# **API Authentication Flow Explained**

This discussion provides a detailed technical explanation of the authentication flow required to use the Ripple Custody API, which is a key part of the "Getting Started" process for developers.

Here is a summary of the concepts explained:

## **Asymmetric Cryptography**

The entire authentication system is built on public/private key cryptography (specifically Elliptic Curve Cryptography).

* **Private Key:** A secret key that the user possesses and never shares. Its only purpose is to sign data.
* **Public Key:** A key that is shared publicly. Its purpose is to verify a signature created by the corresponding private key.


## **The Authentication Flow**

The process of proving your identity to the API involves several steps:

1. **Genesis:** First, the system must be initialized with a **Genesis block**. This configuration must include the **public key** of the initial admin user. This tells the system to "trust" this public key.
2. **Get challenge:** The user (or their custom application) generates a "challenge," which is just a block of random data (e.g., 64 bytes).
3. **Sign challenge:** The user uses their **private key** to create a cryptographic **signature** of that challenge.
4. **Authenticate:** The user sends their **public key**, the original **challenge**, and the **signature** to the authentication endpoint.
5. **Verification:** The server performs two checks:
  * It uses the provided public key to verify that the signature is valid for the challenge.
  * It checks if that public key is in its list of trusted keys (from the Genesis block).
6. **Get token:** If both checks pass, the server has proof that the user owns the private key.

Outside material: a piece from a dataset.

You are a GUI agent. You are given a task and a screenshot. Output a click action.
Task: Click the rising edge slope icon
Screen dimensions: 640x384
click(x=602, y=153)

It then issues a **JSON Web Token (JWT)**.
7. **Make API calls:** This **JWT** (not the private key or signature) is then used as a Bearer token in the authorization header for all subsequent API calls to the platform.


## **Key Types (A Source of Complexity)**

The speaker notes that the platform supports three different types of cryptographic keys (P-256/R1, secp256k1/K1, and ED25519). This is a key technical detail as developers must ensure they are using the correct type.

## **Client Applications**

This same authentication flow is used by all clients:

* **Ripple's Web App & Mobile App:** They perform this challenge-and-signature flow internally.
* **Custom Client Backends:** A client building a custom application (like a trading desk) would use this same flow (with a machine-to-machine grant type) to authenticate their own backend service.